§ Cosa produrre
Trascrivi parola per parola il tratto del brano che parte da "Comunque, non è" e arriva fino a "desinenza dell’ultima parola.".

§ Brano estratto
== == ==
In altri termini, il prevalere di importanza della economia considerata come “struttura” da cui dipendevano gli altri aspetti della vita sociale (considerati appunto “sovrastruttura”) si risolveva in questo quadro in termini positivi.

Un mondo socialmente più giusto ed equilibrato sarebbe diventato tale anche sul terreno dei rapporti interpersonali e quindi nella sfera del privato.

Di passaggio si può osservare che veniva con questo atteggiamento cancellato e rimosso il più importante e duraturo insegnamento dell’Anarchia che partiva invece proprio dalla infelicità personale per lanciare la propria idea di rivoluzione.

Di qui l’attenzione sulla Felicità, l’impegno sulle norme relative al diritto di famiglia e in generale la considerazione più consapevole ed impegnata sulle forme di oppressione di natura interpersonale.

Persino la cancellazione delle attenuanti concesse al colpevole in caso di delitto d’onore (che arriverà soltanto nel 1981) appare come una ulteriore conseguenza della scoperta che “il privato è politico” e dei movimenti che questo principio aveva contribuito ad attivare.

La collettività, insomma, inizia ad imparare a non distogliere lo sguardo dai comportamenti cosiddetti privati perché anche essi la definiscono in quanto polis.

In quanto, cioè, comunità civile mossa ed organizzata da principi verso i quali non si deve smettere di operare per la loro piena realizzazione.

Naturalmente oggi la forza eversiva di questo passaggio teorico appare ancora maggiore.

Una gran parte del mondo è autoritariamente guidata da una concezione di tipo religioso che considera legittima e dovuta sia l’oppressione femminile che la stroncatura violenta di ogni comportamento personale considerato abnorme.

L’idea della continuità fra sviluppo complessivo e miglioramento dei rapporti interpersonali va ora più che mai difesa con forza ma deve sempre essere unita alla difesa della libertà individuale in termini assoluti.

Comunque, non è che le cose vadano così bene anche dalle nostre parti.

Qui una vocale ha diffusamente modificato il senso dello slogan da cu siamo partiti.

Qualcuno, per ignoranza o malvolenza, ha iniziato (molti anni fa) a scandire che “il personale è politica” modificando la desinenza dell’ultima parola.

E, stranamente, molti lo hanno subito seguito.
== == ==
§ Voci estratte
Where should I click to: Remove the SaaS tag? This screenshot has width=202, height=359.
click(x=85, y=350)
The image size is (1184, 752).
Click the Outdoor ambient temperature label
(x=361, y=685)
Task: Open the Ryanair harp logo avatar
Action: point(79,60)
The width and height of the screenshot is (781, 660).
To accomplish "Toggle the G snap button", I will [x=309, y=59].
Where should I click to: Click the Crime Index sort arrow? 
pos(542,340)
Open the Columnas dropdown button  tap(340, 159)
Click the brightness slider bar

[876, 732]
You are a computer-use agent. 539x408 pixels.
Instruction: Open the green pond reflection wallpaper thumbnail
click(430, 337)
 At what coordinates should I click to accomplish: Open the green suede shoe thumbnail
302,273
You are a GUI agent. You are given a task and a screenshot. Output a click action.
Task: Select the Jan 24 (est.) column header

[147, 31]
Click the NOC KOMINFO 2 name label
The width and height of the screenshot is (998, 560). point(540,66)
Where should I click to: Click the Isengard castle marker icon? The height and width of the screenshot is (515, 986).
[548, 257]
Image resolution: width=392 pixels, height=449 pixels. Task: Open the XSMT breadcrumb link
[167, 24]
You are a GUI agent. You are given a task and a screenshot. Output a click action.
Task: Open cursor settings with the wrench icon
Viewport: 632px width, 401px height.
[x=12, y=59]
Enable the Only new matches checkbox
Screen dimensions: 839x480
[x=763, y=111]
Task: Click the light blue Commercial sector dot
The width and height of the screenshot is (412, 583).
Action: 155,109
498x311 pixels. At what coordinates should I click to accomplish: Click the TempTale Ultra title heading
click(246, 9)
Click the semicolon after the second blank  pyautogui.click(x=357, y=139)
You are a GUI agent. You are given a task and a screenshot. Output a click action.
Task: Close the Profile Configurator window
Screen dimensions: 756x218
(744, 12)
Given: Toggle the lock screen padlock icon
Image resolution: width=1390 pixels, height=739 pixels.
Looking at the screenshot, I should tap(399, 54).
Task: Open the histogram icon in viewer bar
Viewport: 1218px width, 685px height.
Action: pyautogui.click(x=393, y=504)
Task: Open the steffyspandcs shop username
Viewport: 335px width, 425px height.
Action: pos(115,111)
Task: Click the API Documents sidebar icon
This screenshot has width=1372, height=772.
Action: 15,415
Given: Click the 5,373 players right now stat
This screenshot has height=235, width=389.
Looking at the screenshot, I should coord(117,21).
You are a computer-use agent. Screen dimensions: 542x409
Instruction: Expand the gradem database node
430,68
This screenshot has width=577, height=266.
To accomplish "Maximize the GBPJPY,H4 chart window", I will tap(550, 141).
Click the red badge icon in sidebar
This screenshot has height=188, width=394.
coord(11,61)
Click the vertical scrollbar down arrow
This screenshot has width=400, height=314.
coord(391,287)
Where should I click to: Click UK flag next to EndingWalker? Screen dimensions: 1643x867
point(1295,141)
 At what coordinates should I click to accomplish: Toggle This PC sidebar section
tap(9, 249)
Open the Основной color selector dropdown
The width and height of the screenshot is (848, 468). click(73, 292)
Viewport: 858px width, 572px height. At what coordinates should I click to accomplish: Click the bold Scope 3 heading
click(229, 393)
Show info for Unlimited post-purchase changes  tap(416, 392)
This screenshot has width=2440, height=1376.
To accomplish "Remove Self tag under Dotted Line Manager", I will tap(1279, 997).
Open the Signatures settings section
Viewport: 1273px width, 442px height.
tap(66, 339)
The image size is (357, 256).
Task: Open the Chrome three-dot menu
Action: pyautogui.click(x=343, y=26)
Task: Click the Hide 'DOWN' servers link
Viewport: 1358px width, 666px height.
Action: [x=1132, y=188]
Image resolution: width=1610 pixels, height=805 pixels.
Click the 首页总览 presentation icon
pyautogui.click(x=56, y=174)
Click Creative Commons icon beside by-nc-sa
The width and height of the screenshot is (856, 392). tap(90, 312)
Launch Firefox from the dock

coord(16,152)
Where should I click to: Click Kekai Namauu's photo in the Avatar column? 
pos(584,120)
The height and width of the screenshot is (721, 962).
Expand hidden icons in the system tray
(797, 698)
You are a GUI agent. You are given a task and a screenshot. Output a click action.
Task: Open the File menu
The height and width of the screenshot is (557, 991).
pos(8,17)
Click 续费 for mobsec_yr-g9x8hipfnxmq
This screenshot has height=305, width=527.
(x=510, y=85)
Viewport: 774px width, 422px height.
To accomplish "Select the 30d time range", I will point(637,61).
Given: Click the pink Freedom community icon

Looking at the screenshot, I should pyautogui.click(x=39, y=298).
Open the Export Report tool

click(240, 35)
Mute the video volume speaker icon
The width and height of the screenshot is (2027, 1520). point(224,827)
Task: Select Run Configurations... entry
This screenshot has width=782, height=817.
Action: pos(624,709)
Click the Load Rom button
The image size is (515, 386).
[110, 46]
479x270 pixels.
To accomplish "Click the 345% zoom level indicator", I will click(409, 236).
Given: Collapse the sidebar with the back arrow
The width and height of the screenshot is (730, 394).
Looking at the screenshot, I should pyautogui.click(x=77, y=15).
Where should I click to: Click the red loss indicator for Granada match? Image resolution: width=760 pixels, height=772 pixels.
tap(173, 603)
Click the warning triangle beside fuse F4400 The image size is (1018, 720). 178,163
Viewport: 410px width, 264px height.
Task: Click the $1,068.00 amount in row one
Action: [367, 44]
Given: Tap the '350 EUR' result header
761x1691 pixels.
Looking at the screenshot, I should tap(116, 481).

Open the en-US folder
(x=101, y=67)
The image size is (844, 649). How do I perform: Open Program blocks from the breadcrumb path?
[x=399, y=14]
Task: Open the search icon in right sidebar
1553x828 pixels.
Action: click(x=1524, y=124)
== == ==
§ Risposta attesa
Comunque, non è che le cose vadano così bene anche dalle nostre parti.

Qui una vocale ha diffusamente modificato il senso dello slogan da cu siamo partiti.

Qualcuno, per ignoranza o malvolenza, ha iniziato (molti anni fa) a scandire che “il personale è politica” modificando la desinenza dell’ultima parola.